E l’ombra della scissione da parte degli ex-An, più volte svillaneggiati da alcuni colonnelli berlusconiani, si allunga paurosamente sul Pdl. Dopo le dichiarazioni del Cavaliere al quotidiano tedesco “Bild”, niente sarà più come prima. Il Pd lo scorso fine settimana ha offerto il peggio di se stesso. Si è diviso praticamente su tutto. I personalismi hanno avuto la meglio sulle idee. Le cronache hanno doviziosamente riferito che tra esponenti del partito l’ostilità è arrivata al punto da negarsi il saluto. La riunione dell’assemblea nazionale, insomma, ha sancito che non solo l’amalgama, invocato tempo fa da D’Alema, non è riuscito, ma che le posizioni culturali e politiche presenti non sono compatibili e, dunque, in una situazione normale se ne trarrebbero le dovute conseguenze. Ma nulla accadrà. I dialoganti e gli intransigenti, i libertari e gli ortodossi, i centristi ed i radicali saranno costretti a convivere nella prospettiva di non far saltare tutto.
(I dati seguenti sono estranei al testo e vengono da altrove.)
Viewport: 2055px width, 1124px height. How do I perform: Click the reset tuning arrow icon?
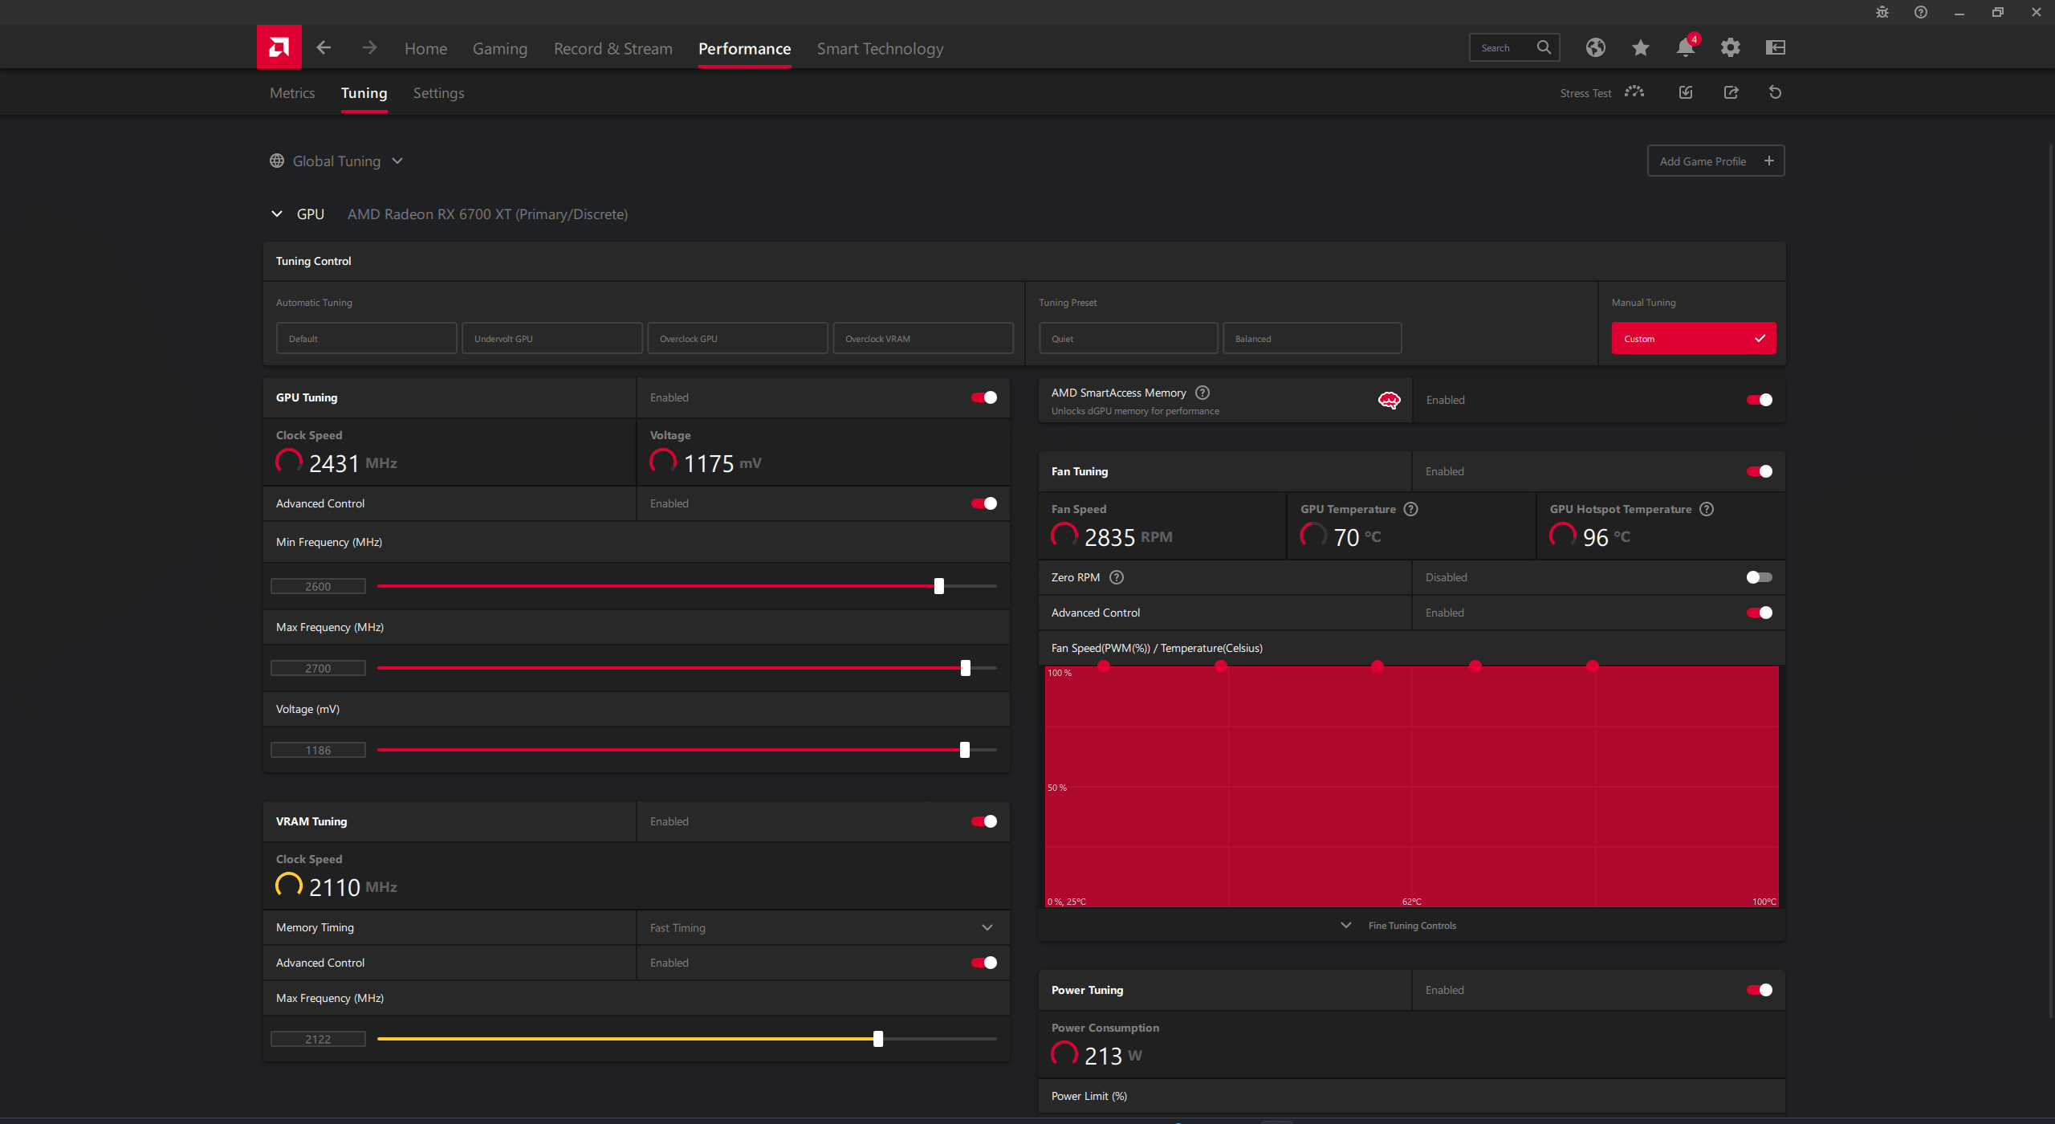coord(1775,92)
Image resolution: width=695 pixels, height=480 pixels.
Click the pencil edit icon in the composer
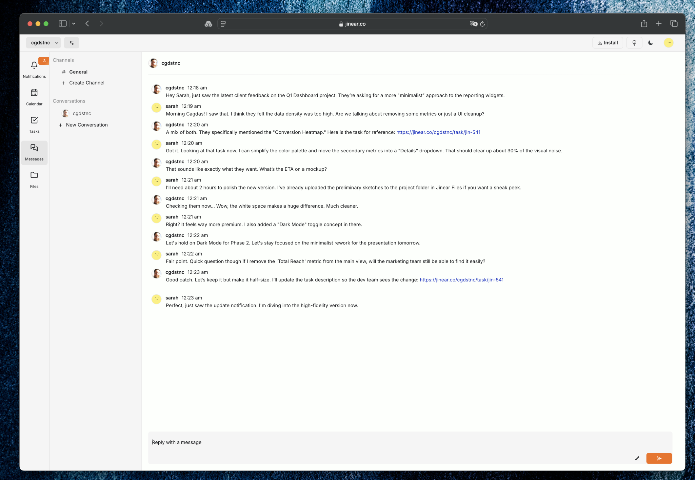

Con quali esiti? Ecco, questa domanda attanaglia tanto il Pd che il Pdl. La risposta probabilmente verrà da sola. Anzi, sollecitata dagli elettori che sconfesseranno l’uno e l’altro sancendo la fine del timido ed impacciato bipolarismo che entrambi avevano tentato di interpretare. Dopo vent’anni di transizione, gabellata per Seconda Repubblica, ci tocca ricominciare. Ma quel che è peggio è che nessuno sa da dove.